Jonathan Wilson chronology
| Slide By (2014) | Rare Birds (2018) | Dixie Blur (2020) |

= Rare Birds (album) =

Rare Birds is the third studio album by American musician and producer Jonathan Wilson. It was released on March 2, 2018, under Bella Union.

Professional ratings
Aggregate scores
| Source | Rating |
| AnyDecentMusic? | 7.3/10 |
| Metacritic | 74/100 |
Review scores
| Source | Rating |
| AllMusic | Star Half star |
| American Songwriter | Star |
| Dork | Star |
| Exclaim! | 7/10 |
| God Is in the TV | 9/10 |
| The Independent | Star |
| The Line of Best Fit | 8/10 |
| The Observer | Star |
| Under the Radar | 5.5/10 |

==Production==
The album was self-produced by Wilson at his Five Star Studios, with Jeffertitti Moon; in Echo Park, Los Angeles.

==Release==
On December 5, 2017, Jonathan Wilson revealed the new album to be released on Bella Union on March 2, 2018. The album has appearances by Lana Del Rey, Laraaji and Father John Misty. The first single to be released from the album, "Over The Midnight" is directed by Andrea Nakhla.

==Critical reception==
Rare Birds was met with "generally favorable" reviews from critics.
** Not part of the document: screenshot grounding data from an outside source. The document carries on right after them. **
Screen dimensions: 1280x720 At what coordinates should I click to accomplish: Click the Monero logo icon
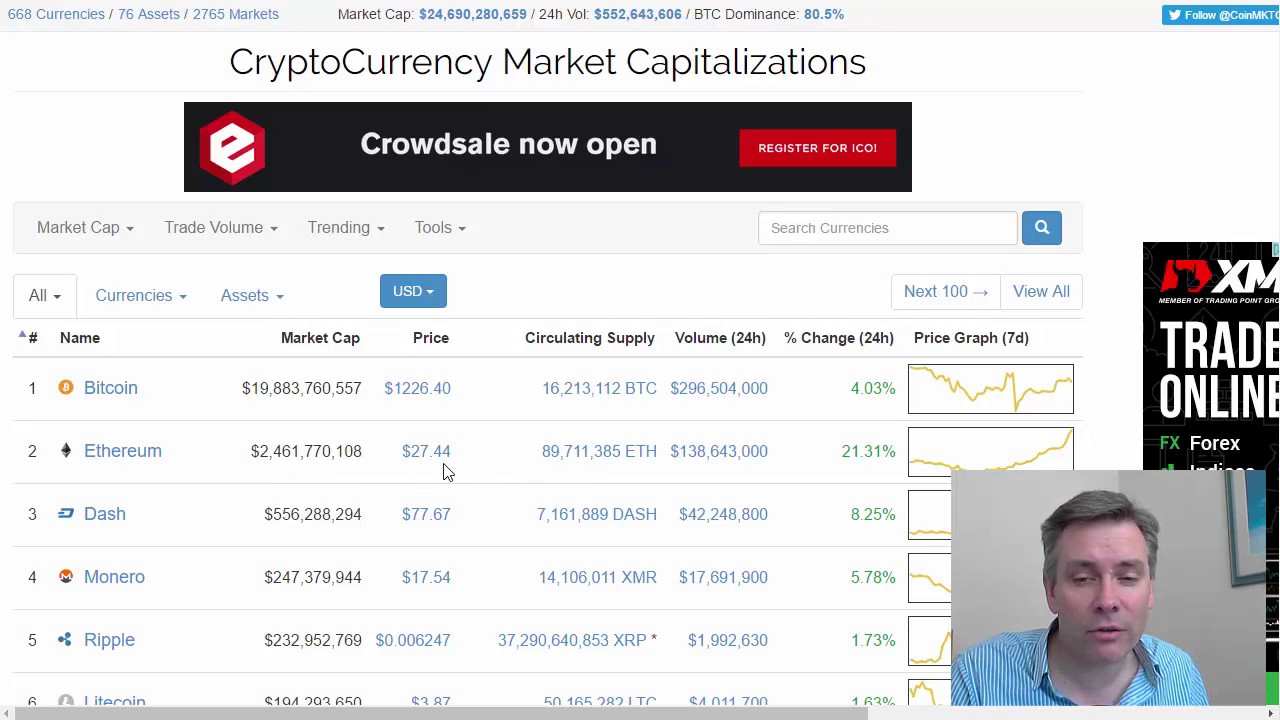pyautogui.click(x=66, y=577)
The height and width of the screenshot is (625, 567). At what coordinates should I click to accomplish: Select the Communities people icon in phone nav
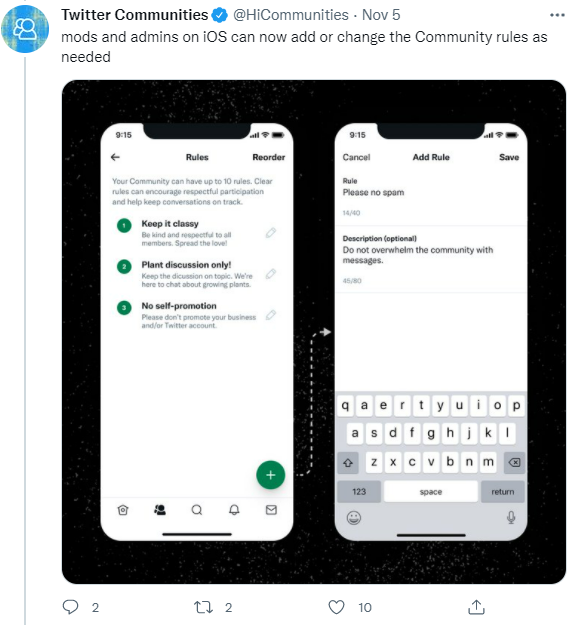[x=160, y=510]
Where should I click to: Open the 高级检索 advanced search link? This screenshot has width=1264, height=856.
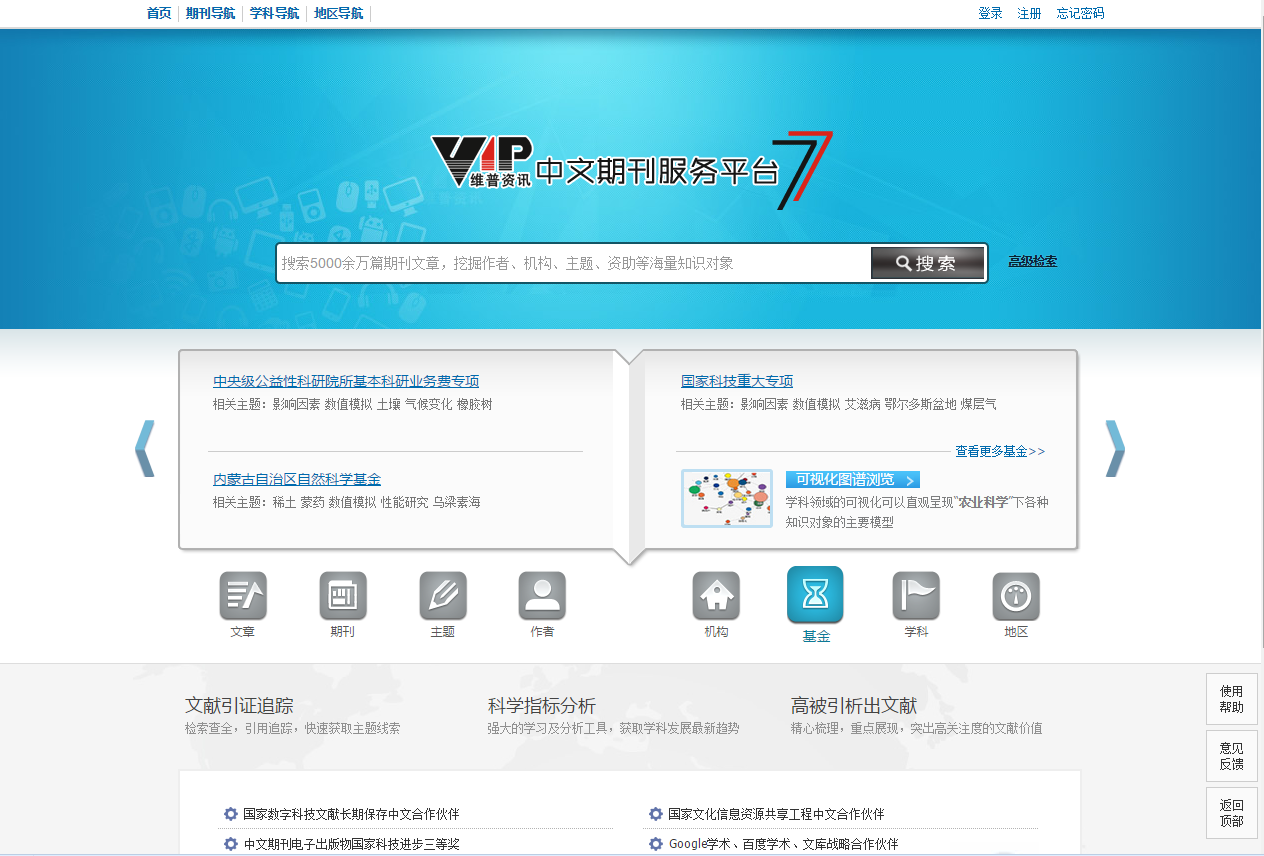(x=1032, y=262)
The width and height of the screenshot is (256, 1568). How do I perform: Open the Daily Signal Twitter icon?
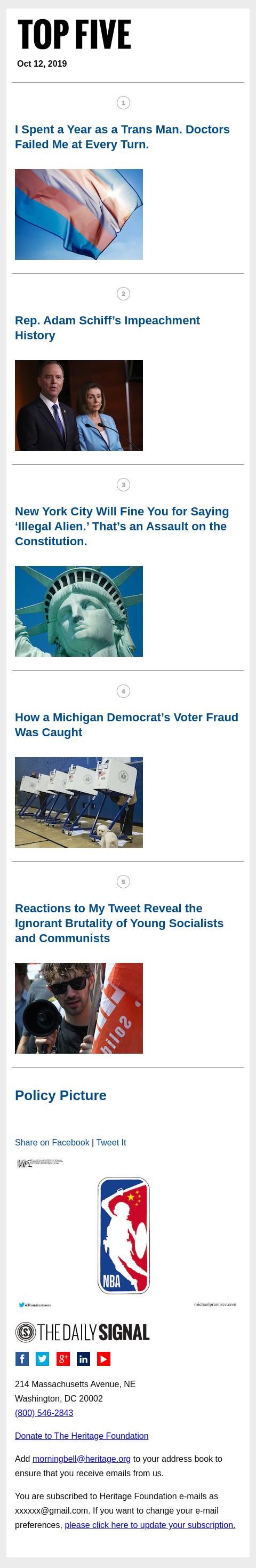coord(43,1359)
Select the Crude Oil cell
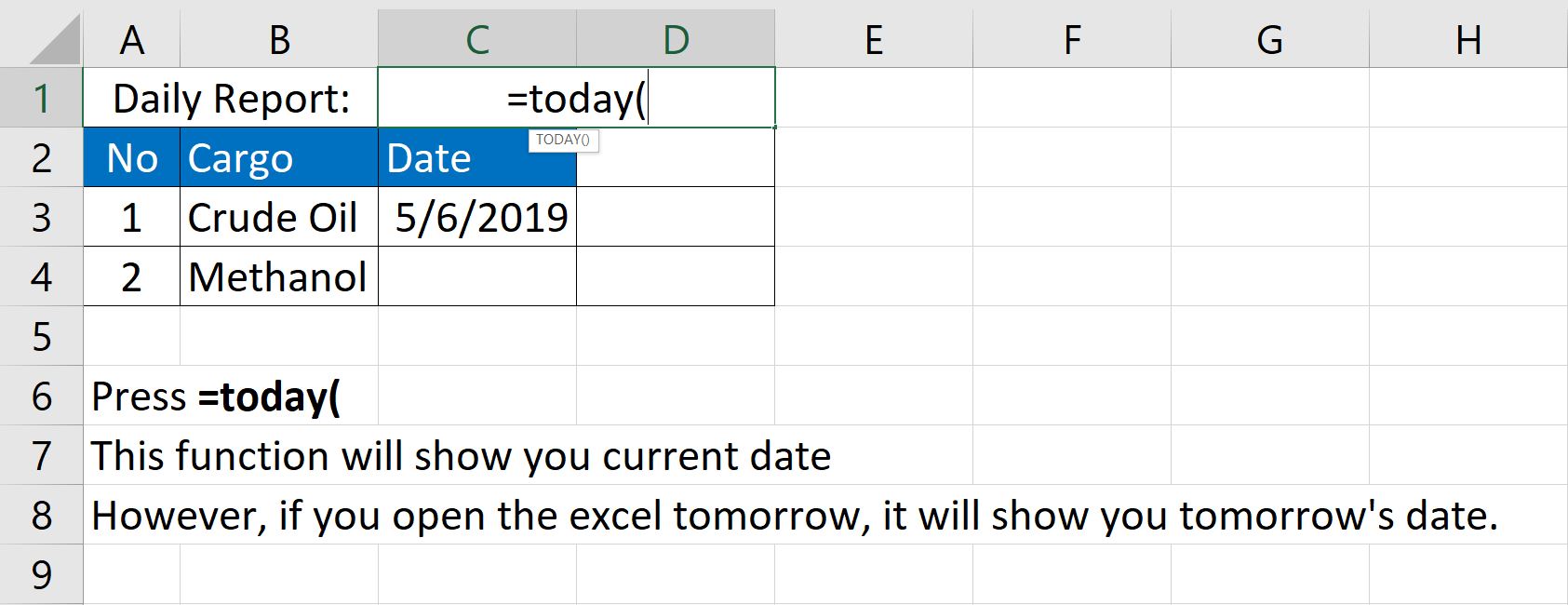Viewport: 1568px width, 605px height. click(x=279, y=218)
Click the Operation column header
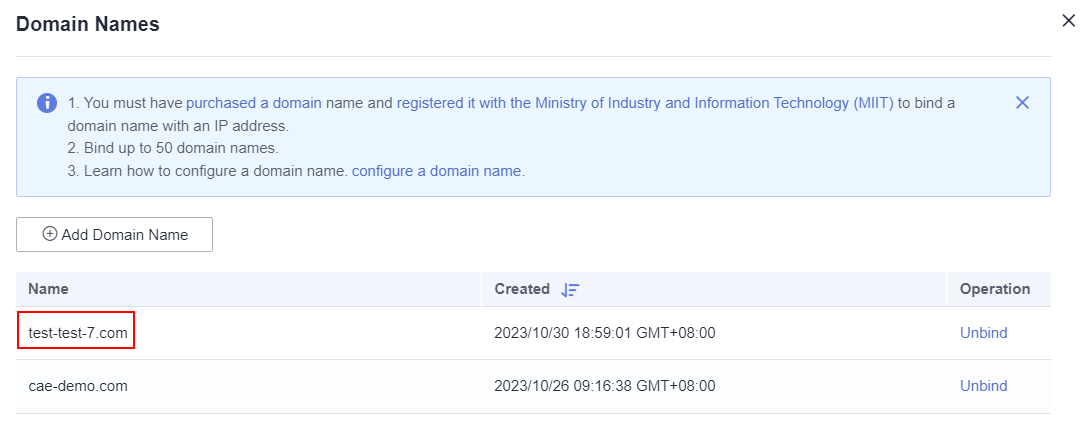 (x=994, y=289)
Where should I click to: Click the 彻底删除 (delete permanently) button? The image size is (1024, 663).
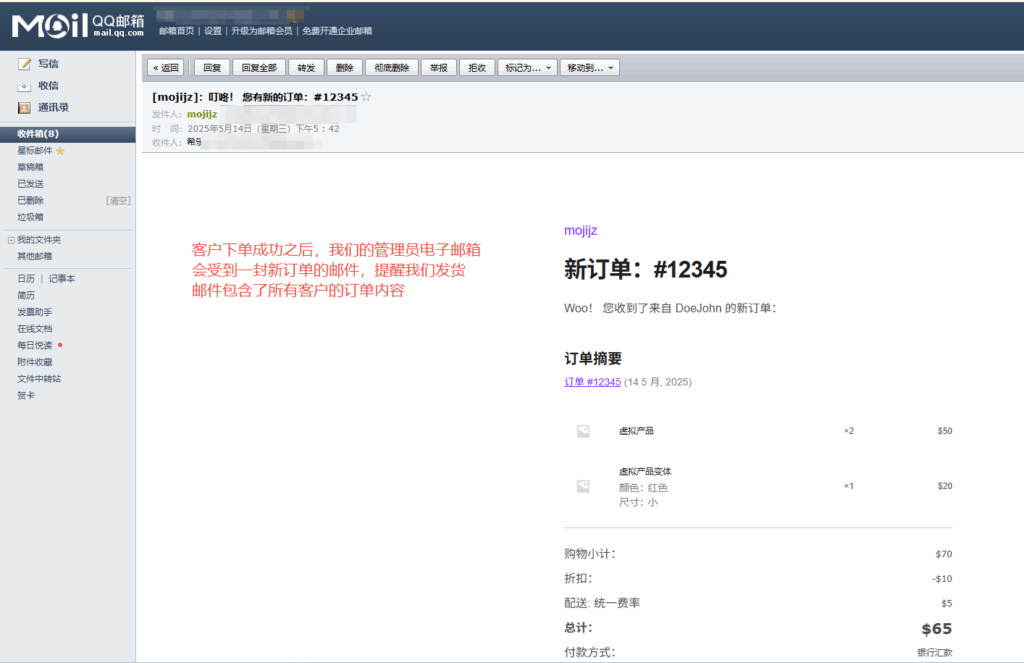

At Metacritic, which assigns a weighted average rating out of 100 to reviews from mainstream publications, this release received an average score of 74, based on 13 reviews. Aggregator Album of the Year gave the release a 74 out of 100 based on a critical consensus of 12 reviews.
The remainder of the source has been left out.